# poopiest night of wheeling ever



## jerseymike1126 (Jan 20, 2011)

went to bed last night the wheel was so clean you could eat off it...this morning




























i am just venting because i had it sparkling clean last night and it looks like not a single piece fell out! :lol: 
whos hedgie can beat that mess in a night?


----------



## LarryT (May 12, 2009)

:shock: :lol: This is what all new owners need to see before getting a hog!  I have seen worse but didn't take any photos.


----------



## jerseymike1126 (Jan 20, 2011)

Its all your fault larry. He enjoys your wheel too much!


----------



## atichy (Jan 30, 2012)

HAHA! I wake up some mornings going no way that much comes out of my little angle LOL


----------



## LarryT (May 12, 2009)

jerseymike1126 said:


> Its all your fault larry. He enjoys your wheel too much!


 :mrgreen:


----------



## gogrnny1955 (Jul 6, 2011)

Ahhhh so it is the wheels fault ,
Every morning I get to at least that much poop and it smells like wet alfalfa. 
( I'm still using up my 10 pounds of spikes delight)


I scrub mine with a dish soap made for washing baby dishes and by next morning 
all poopy again.
And I'm washing 2 right now but soon 4 !

Oh well, at least they really love the wheels so it's all good


----------



## jerseymike1126 (Jan 20, 2011)

I was running late for work so i didnt have time to clean his feet (usually clean them every morning). I bet you it will look like dog booties but made of poop


----------



## lehaley (Jun 25, 2011)

jerseymike1126 said:


> I was running late for work so i didnt have time to clean his feet (usually clean them every morning). I bet you it will look like dog booties but made of poop


 :lol: :lol: This is a visual only a hedgehog owner could handle.


----------



## EinsteinsMama (Jan 18, 2012)

That's it? :lol: I need to post Einstein's wheel after a night of running and pooing. It's soooo bad!


----------



## jerseymike1126 (Jan 20, 2011)

EinsteinsMama said:


> That's it? :lol: I need to post Einstein's wheel after a night of running and pooing. It's soooo bad!


Lets see it


----------



## jerseymike1126 (Jan 20, 2011)

Btw. Feet had practically no poop...odd


----------



## LizardGirl (Aug 25, 2008)

You're so lucky if that'st he worst you've seen! One of my foster hedgies would poop and evenly coat it over the entire running surface each night. I'm amazed she pooped so much in one night.


----------



## jerseymike1126 (Jan 20, 2011)

Haha. Then she would probably be extra grumpy during the bath


----------



## hanhan27 (May 12, 2011)

LizardGirl said:


> You're so lucky if that'st he worst you've seen! One of my foster hedgies would poop and evenly coat it over the entire running surface each night. I'm amazed she pooped so much in one night.
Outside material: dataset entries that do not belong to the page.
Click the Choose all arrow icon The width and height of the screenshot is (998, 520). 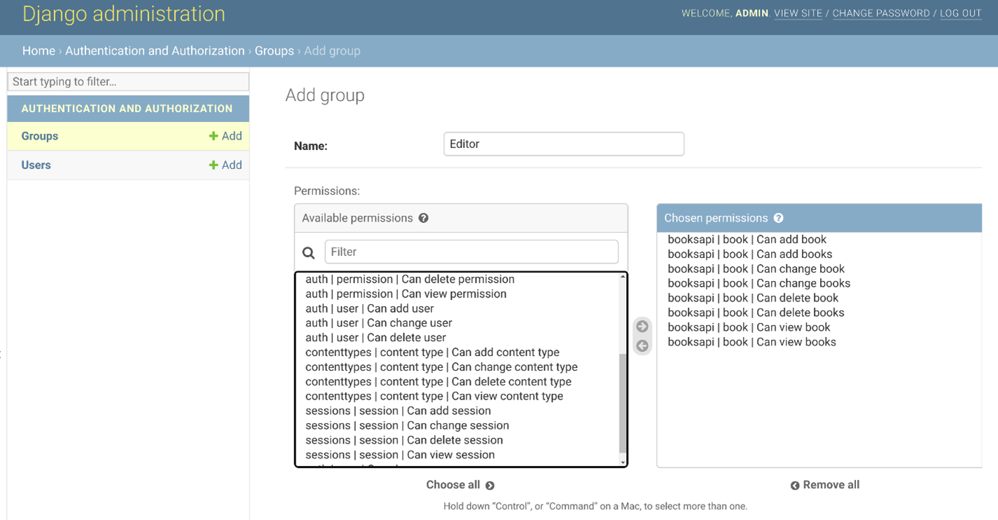click(x=490, y=486)
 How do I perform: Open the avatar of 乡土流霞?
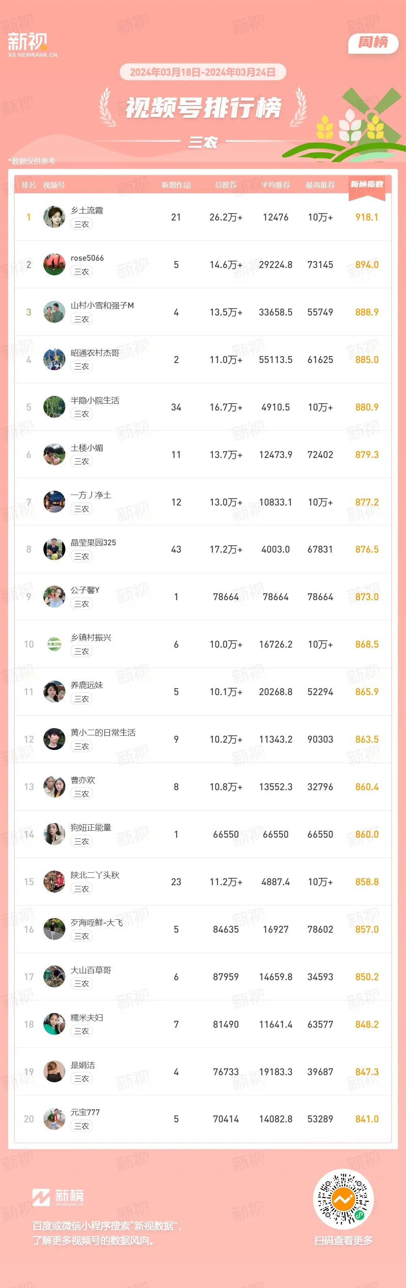[x=54, y=217]
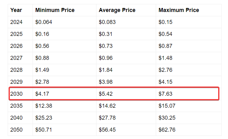228x139 pixels.
Task: Select the 2025 average price $0.31
Action: 106,34
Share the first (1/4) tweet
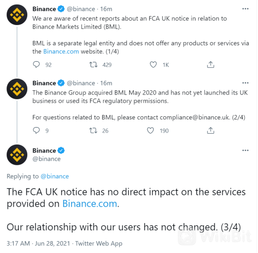The height and width of the screenshot is (253, 258). click(211, 65)
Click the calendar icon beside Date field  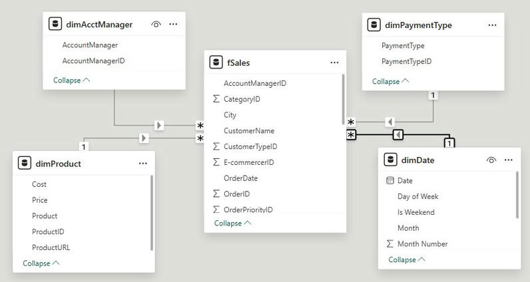click(x=390, y=181)
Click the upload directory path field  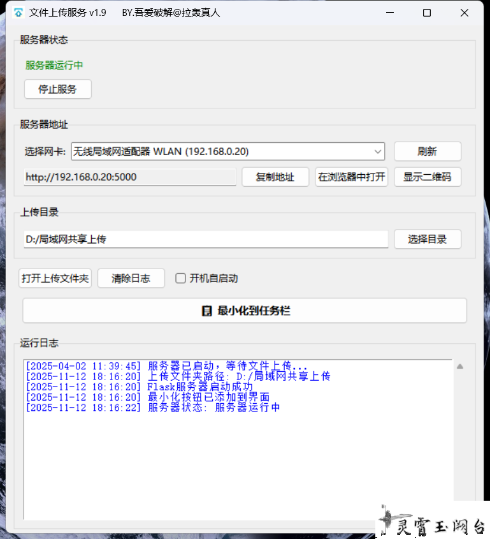click(x=205, y=239)
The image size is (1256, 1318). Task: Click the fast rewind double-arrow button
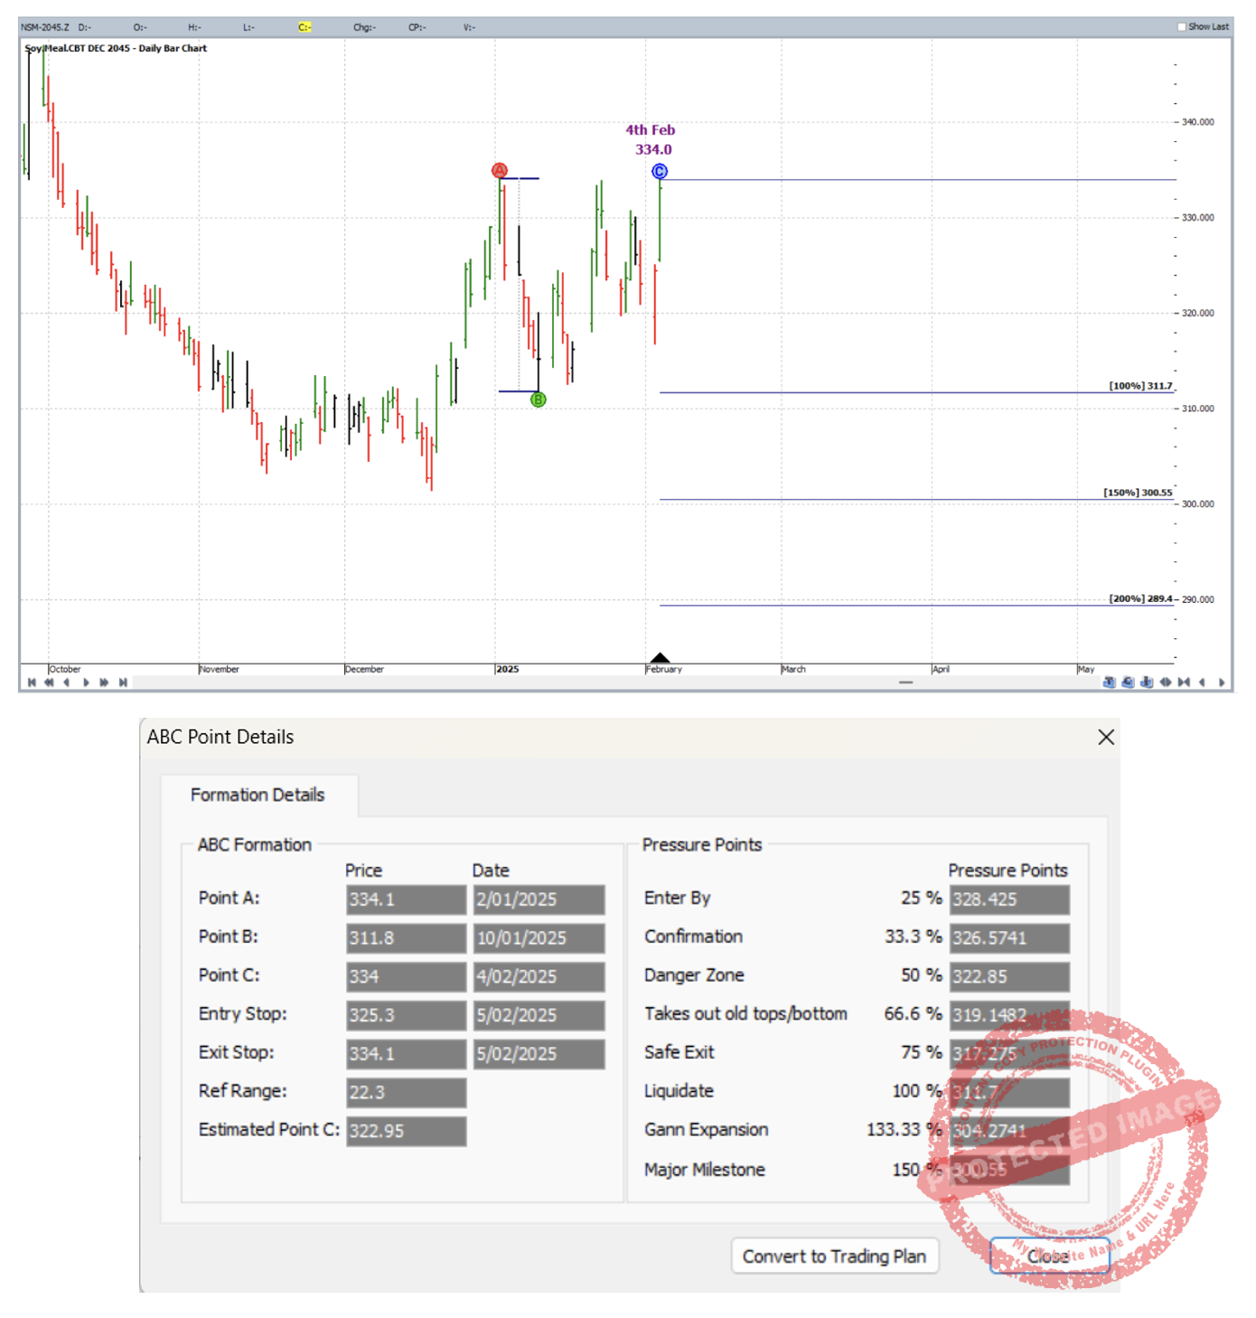click(x=49, y=683)
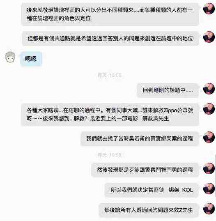Click the avatar next to 吳若甫 kidnapping message
The height and width of the screenshot is (221, 216).
click(x=209, y=137)
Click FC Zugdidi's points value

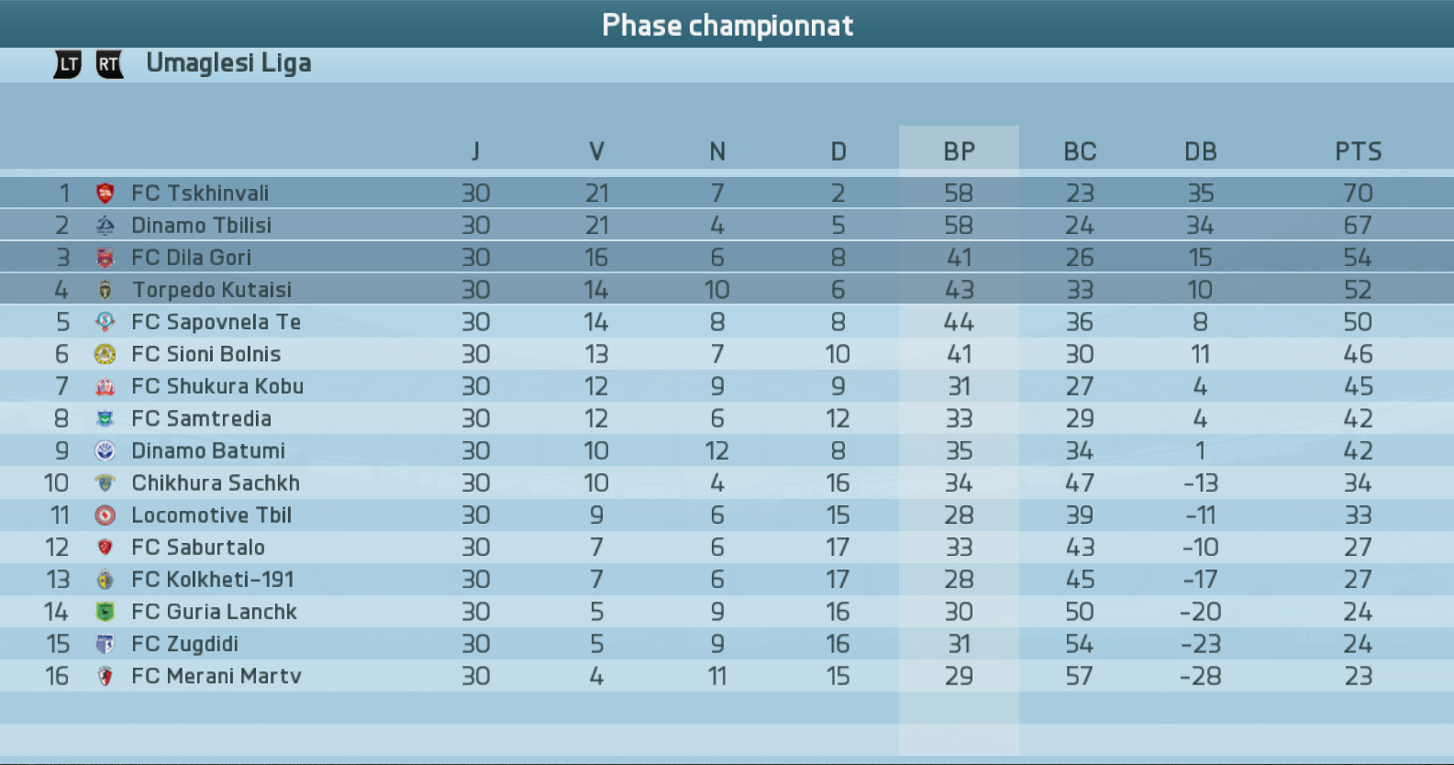point(1358,644)
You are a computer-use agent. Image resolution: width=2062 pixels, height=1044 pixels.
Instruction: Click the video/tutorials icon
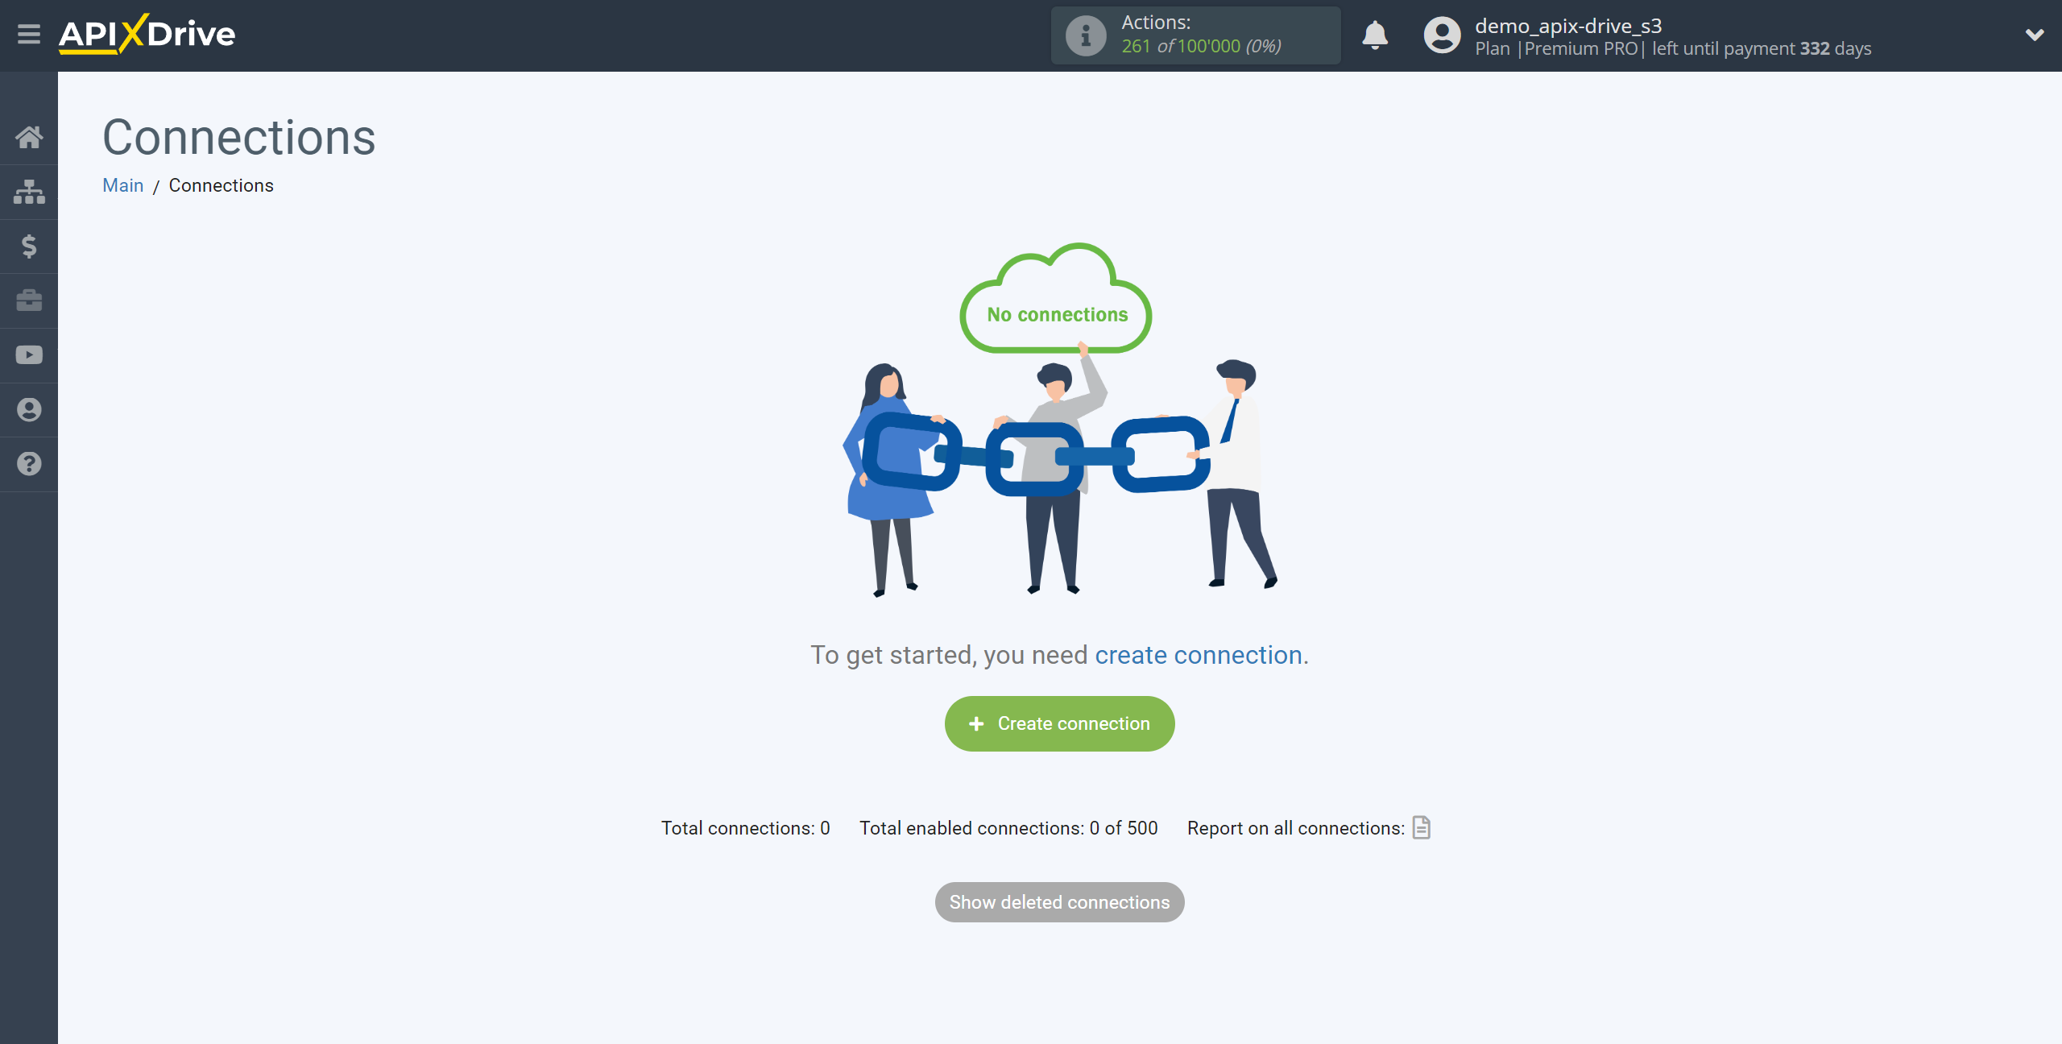pyautogui.click(x=29, y=354)
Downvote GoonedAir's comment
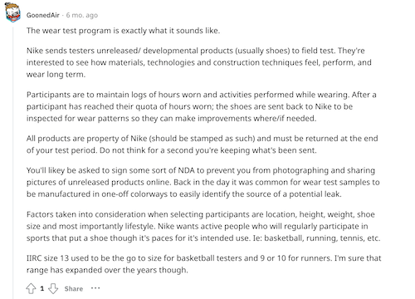 pos(53,288)
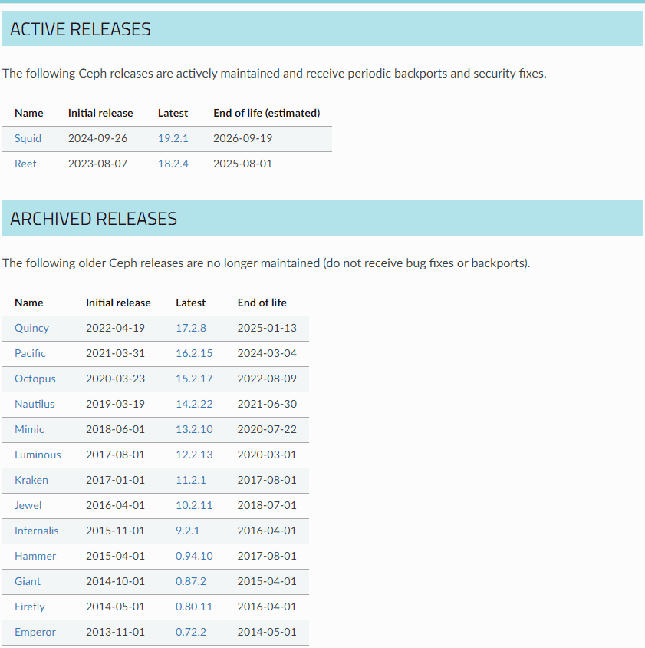Click the Archived Releases heading
Screen dimensions: 645x648
tap(94, 219)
My Mildred does this. I'm pretty sure she pees first, then poops, then runs runs runs until it's a soupy mixture and sprays all over every surface of her wheel. Siiiigh.

And then there are nights where you can tell it's dirty, but there's only like one turd? Being a hedgie parent = being very poop tolerant :lol:


----------



## PJM (May 7, 2010)

I don't know how Pepper does it, but she leaves beautifully formed logs, tucked away in the corner of the wheel. The stench, however, is like nothing I've ever experienced. :shock: I would so much rather she were messy than smelly. :lol:


----------



## lehaley (Jun 25, 2011)

Hanhan27, you're so right. My poop tolerance has definitely increased since I brought Felix home. I feel like if/when I ever decide to have kids, poopy diapers will be nothin!


----------